# [Instructions for the task]
Pictures must not be copied, but every entry must be reproduced exactly.

*** Opening of Data listing ***

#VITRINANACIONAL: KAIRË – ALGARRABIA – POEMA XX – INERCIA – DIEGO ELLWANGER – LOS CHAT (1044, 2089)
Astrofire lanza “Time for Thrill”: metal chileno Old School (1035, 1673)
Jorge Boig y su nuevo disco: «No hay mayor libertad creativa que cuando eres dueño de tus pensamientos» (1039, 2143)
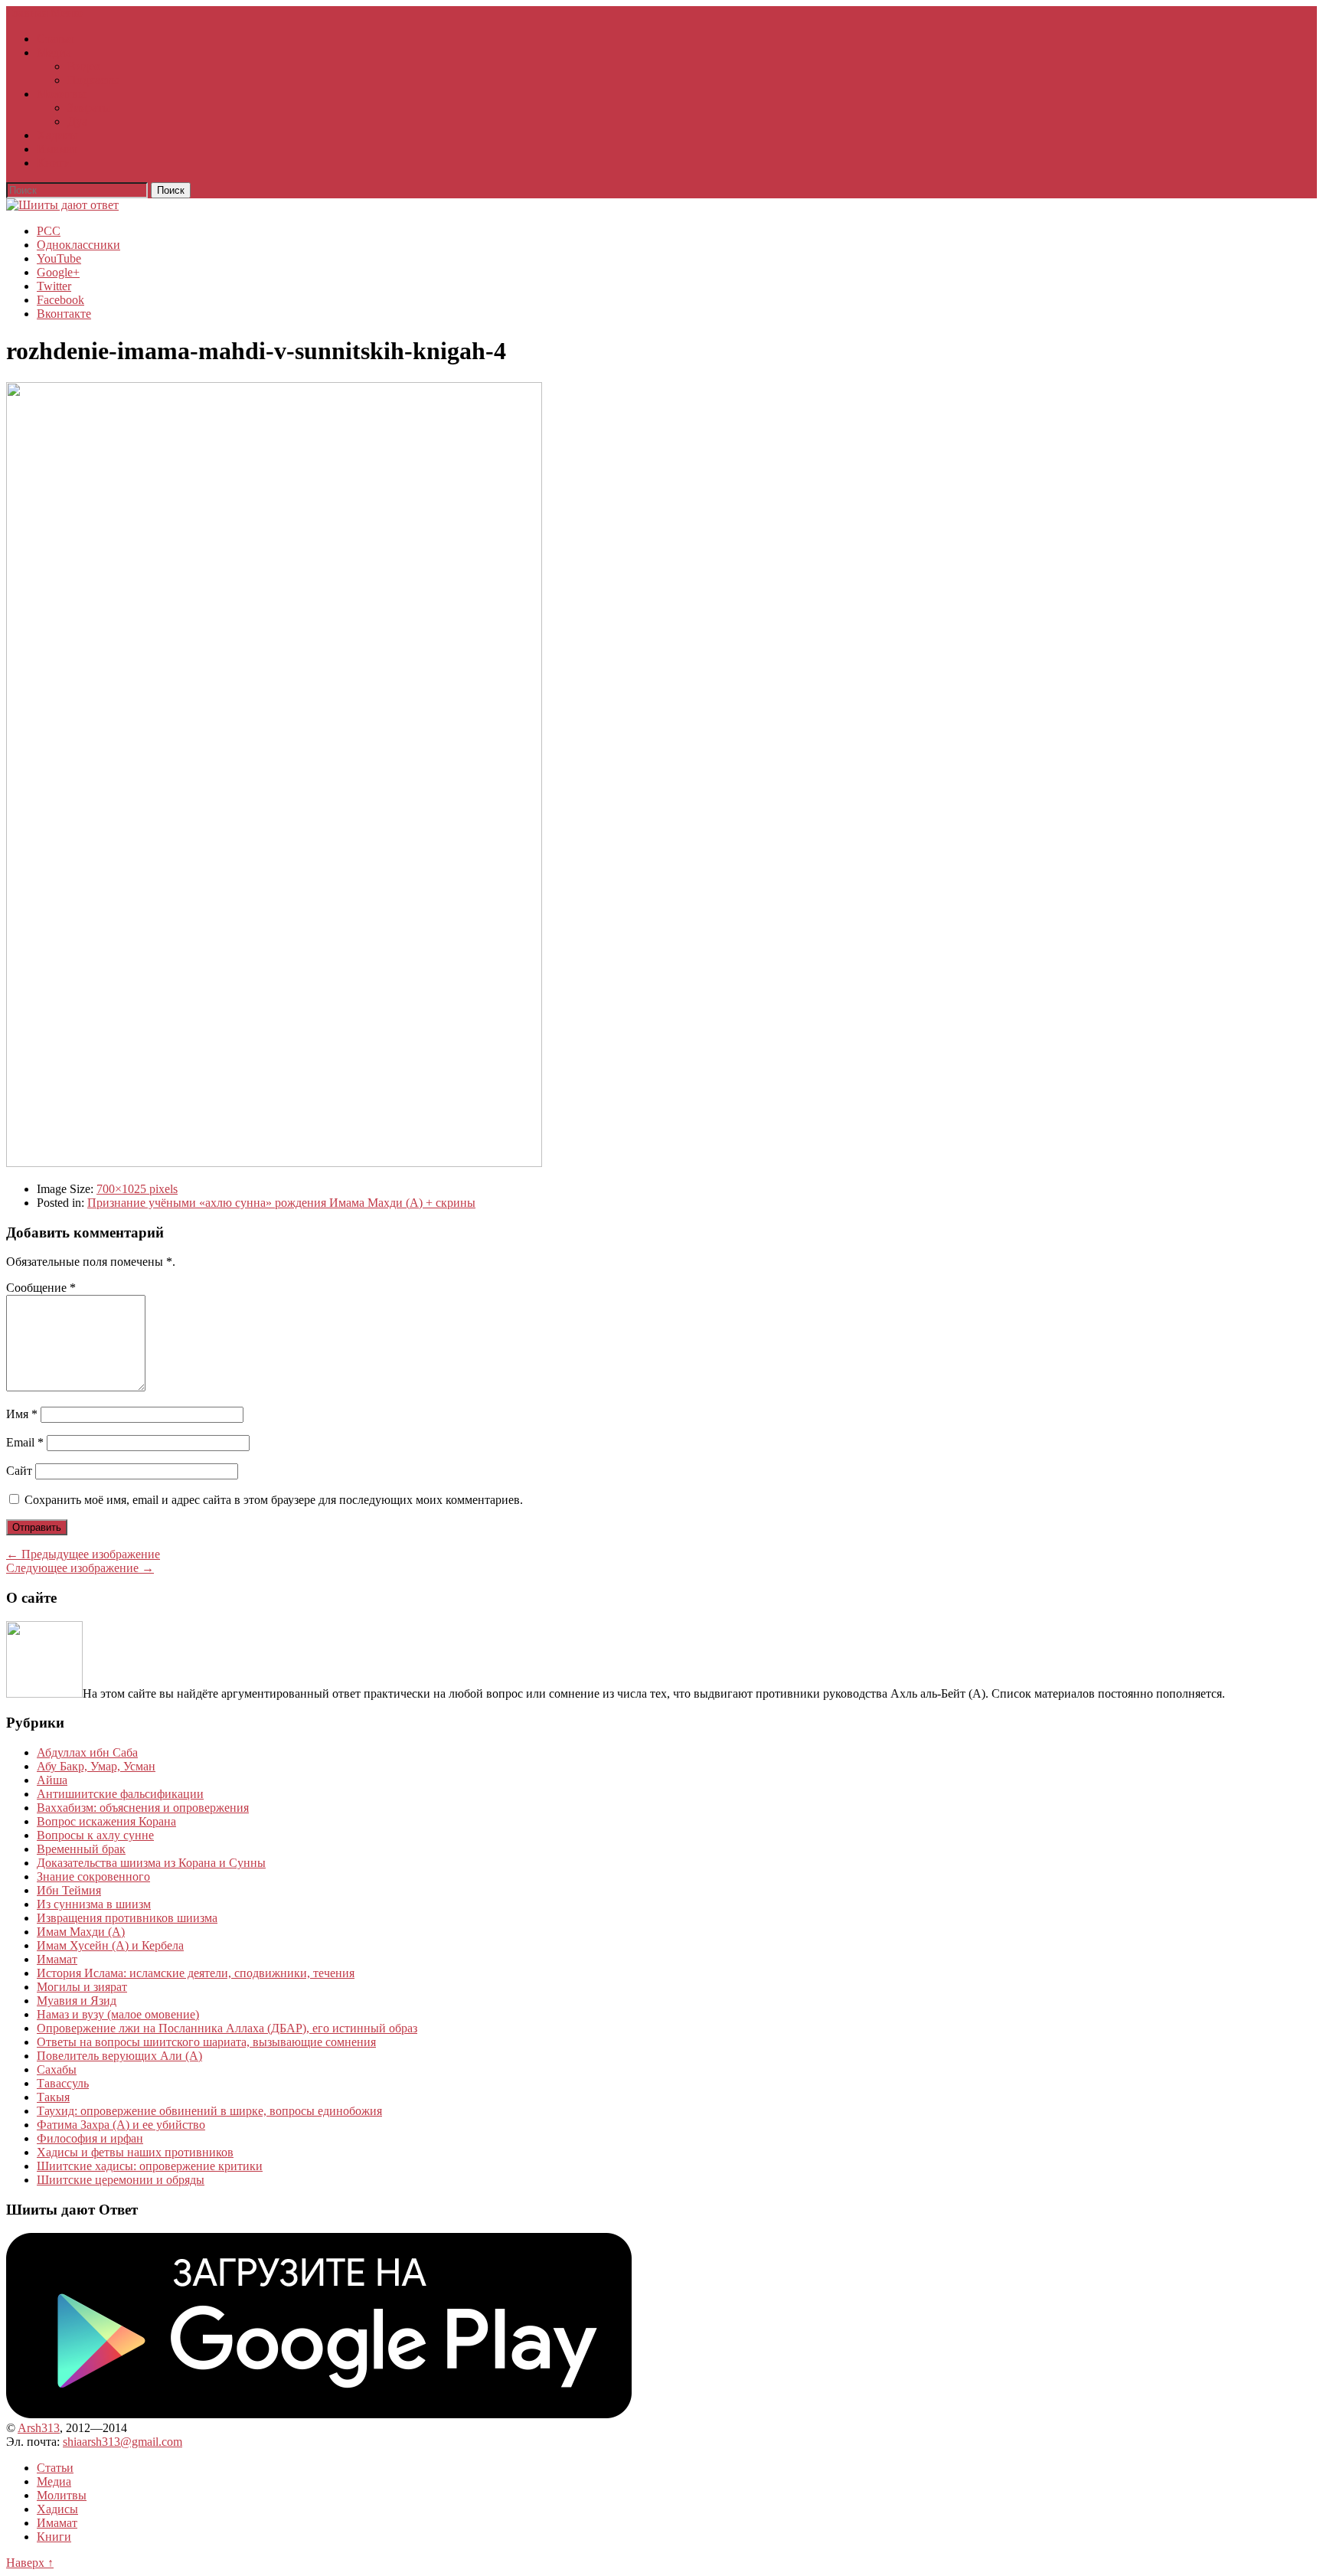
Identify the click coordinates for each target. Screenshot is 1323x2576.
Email (25, 1442)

*** Close of Data listing ***

# [Task result]
#VITRINANACIONAL: KAIRË – ALGARRABIA – POEMA XX – INERCIA – DIEGO ELLWANGER – LOS CHAT (1044, 2089)
Astrofire lanza “Time for Thrill”: metal chileno Old School (1035, 1673)
Jorge Boig y su nuevo disco: «No hay mayor libertad creativa que cuando eres dueño de tus pensamientos» (1039, 2143)
Identify the click coordinates for each target. Screenshot is 1323x2576.
Email (25, 1442)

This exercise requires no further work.